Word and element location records
▬▬▬

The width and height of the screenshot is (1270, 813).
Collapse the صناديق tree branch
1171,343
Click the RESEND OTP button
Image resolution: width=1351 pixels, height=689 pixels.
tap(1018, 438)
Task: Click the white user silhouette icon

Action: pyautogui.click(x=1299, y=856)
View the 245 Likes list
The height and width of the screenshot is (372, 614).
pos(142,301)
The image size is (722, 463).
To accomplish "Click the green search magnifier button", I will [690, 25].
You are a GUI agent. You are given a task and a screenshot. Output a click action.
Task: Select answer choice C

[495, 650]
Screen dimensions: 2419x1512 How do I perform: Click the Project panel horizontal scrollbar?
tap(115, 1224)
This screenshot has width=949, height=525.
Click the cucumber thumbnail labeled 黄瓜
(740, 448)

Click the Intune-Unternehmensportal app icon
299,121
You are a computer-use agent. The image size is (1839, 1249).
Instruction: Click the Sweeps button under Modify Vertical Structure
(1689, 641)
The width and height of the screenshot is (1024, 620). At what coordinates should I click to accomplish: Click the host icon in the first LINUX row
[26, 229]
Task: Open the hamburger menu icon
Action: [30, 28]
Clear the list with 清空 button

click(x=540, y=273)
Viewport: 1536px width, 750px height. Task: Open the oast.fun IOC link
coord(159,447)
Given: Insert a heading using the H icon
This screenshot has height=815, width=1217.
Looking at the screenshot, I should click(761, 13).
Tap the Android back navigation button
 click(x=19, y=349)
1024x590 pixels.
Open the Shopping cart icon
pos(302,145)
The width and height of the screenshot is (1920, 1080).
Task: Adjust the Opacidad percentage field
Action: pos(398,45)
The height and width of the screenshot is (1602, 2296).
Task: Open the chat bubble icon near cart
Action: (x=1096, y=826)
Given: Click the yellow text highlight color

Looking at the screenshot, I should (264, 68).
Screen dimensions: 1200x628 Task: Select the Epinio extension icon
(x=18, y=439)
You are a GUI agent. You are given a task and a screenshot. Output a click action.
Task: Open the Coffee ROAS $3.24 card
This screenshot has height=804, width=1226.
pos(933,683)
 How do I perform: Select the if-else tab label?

▬▬▬

Reproduce the records above word for word, everything from their first line down to the line containing "tap(115, 1224)", with that line included.

The width and height of the screenshot is (1270, 813).
Collapse the صناديق tree branch
1171,343
Click the RESEND OTP button
Image resolution: width=1351 pixels, height=689 pixels.
tap(1018, 438)
Task: Click the white user silhouette icon

Action: pyautogui.click(x=1299, y=856)
View the 245 Likes list
The height and width of the screenshot is (372, 614).
pos(142,301)
The image size is (722, 463).
To accomplish "Click the green search magnifier button", I will [690, 25].
You are a GUI agent. You are given a task and a screenshot. Output a click action.
Task: Select answer choice C

[495, 650]
Screen dimensions: 2419x1512 How do I perform: Click the Project panel horizontal scrollbar?
tap(115, 1224)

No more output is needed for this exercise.